The two Berlin governments are searching for a quick compromise. As West Berlin Mayor Walter Momper said, "One ought not make such an investor wait." No one at East Berlin's city hall disagreed. So the city asked architects around the world to enter their proposals in a competition. A decision is expected by the fall.

The life of constant change is not restricted to the East. West Berliners, who have been coping with a daily storm of East Germans for seven months now, have had an extra dose of difficulty lately, as about 120,000 Poles poured into the city each week to buy food to resell back home.

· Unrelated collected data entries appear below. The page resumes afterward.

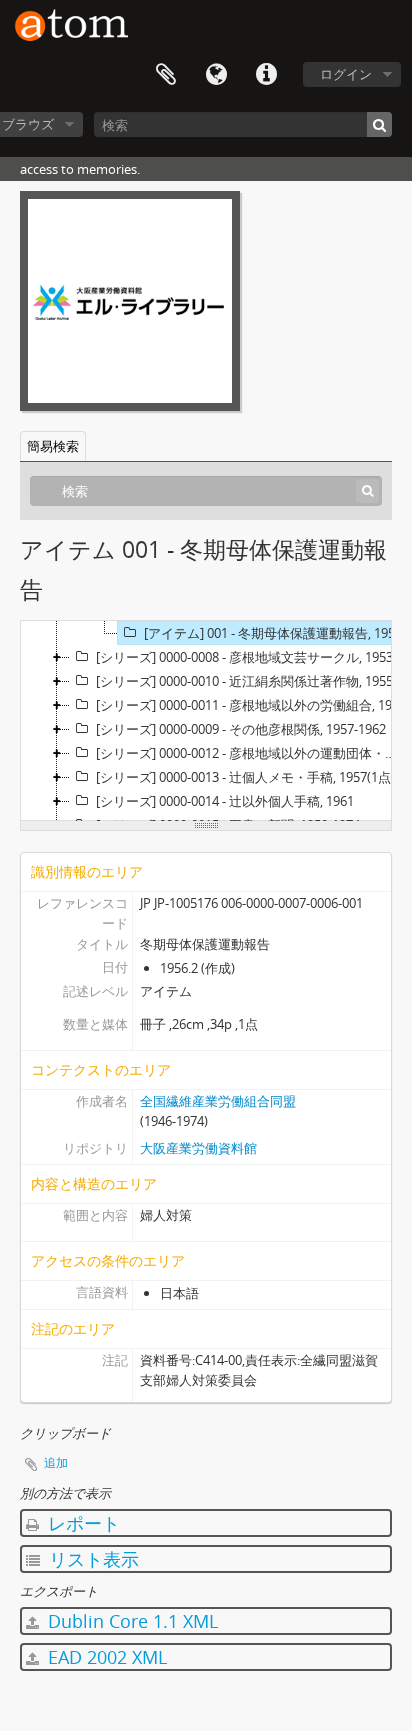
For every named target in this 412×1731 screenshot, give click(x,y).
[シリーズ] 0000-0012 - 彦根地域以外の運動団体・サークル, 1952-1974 (252, 753)
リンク (266, 75)
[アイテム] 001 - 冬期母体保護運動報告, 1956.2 (277, 633)
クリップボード (166, 75)
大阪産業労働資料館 (198, 1148)
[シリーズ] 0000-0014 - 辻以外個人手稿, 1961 (225, 801)
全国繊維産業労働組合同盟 (218, 1101)
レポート (81, 1523)
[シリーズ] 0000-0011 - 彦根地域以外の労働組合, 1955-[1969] (252, 705)
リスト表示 (91, 1559)
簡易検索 (53, 446)
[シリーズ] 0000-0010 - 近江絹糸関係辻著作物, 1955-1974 (252, 681)
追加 (56, 1462)
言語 (216, 75)
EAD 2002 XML (105, 1657)
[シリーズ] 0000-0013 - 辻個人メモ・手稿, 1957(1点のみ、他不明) (252, 777)
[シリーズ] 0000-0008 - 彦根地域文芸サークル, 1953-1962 (252, 657)
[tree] (206, 721)
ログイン (346, 74)
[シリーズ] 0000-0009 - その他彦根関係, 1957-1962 (241, 729)
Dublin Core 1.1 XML (130, 1621)
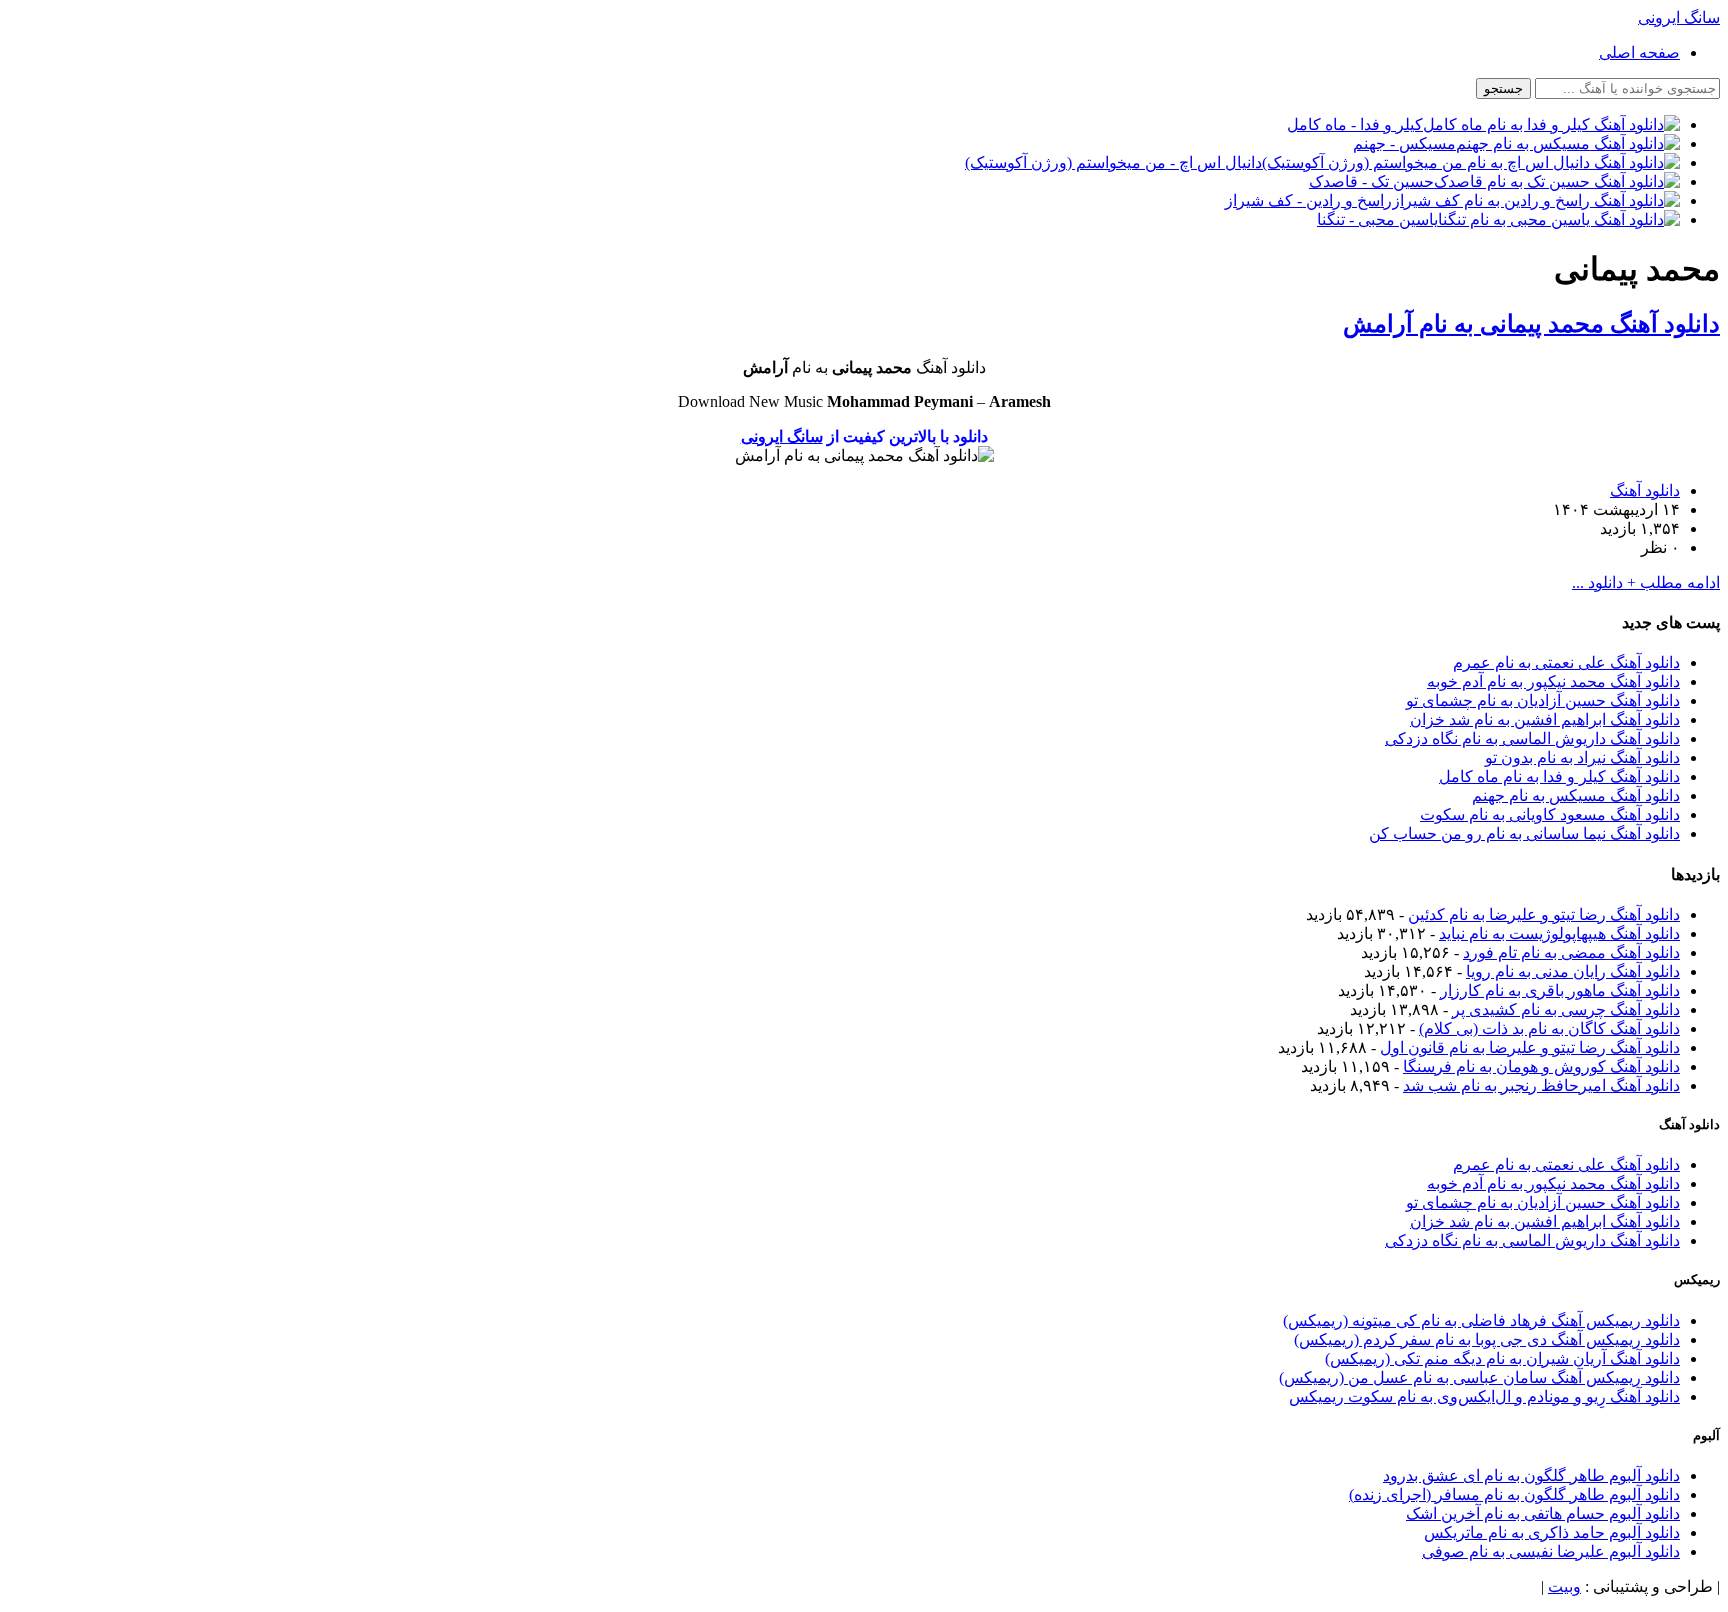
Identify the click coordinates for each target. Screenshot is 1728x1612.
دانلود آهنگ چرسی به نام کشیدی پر (1566, 1009)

The Poles, needing no visa to cross from East Berlin to the West, have emptied out many supermarkets, creating very unhappy West Berliners. Poles line up for blocks outside Aldi discount markets, waiting to buy as much milk, cheese and canned goods as they can carry. Back in shortage-plagued Poland, only an hour's train ride away, they sell the food at enormous markups.

A barrage of complaints from locals forced a change. The Aldi chain last weekend posted signs in Polish and German limiting "our Polish customers" to two cartons of any item.

Despite demonstrations against the chain's "racist keep-out policy," the West Berlin government is joining the effort to halt the buy-out. City fathers won permission from the three Western allies, who still control West Berlin, to require Poles to get the same visas they would need to enter West Germany proper.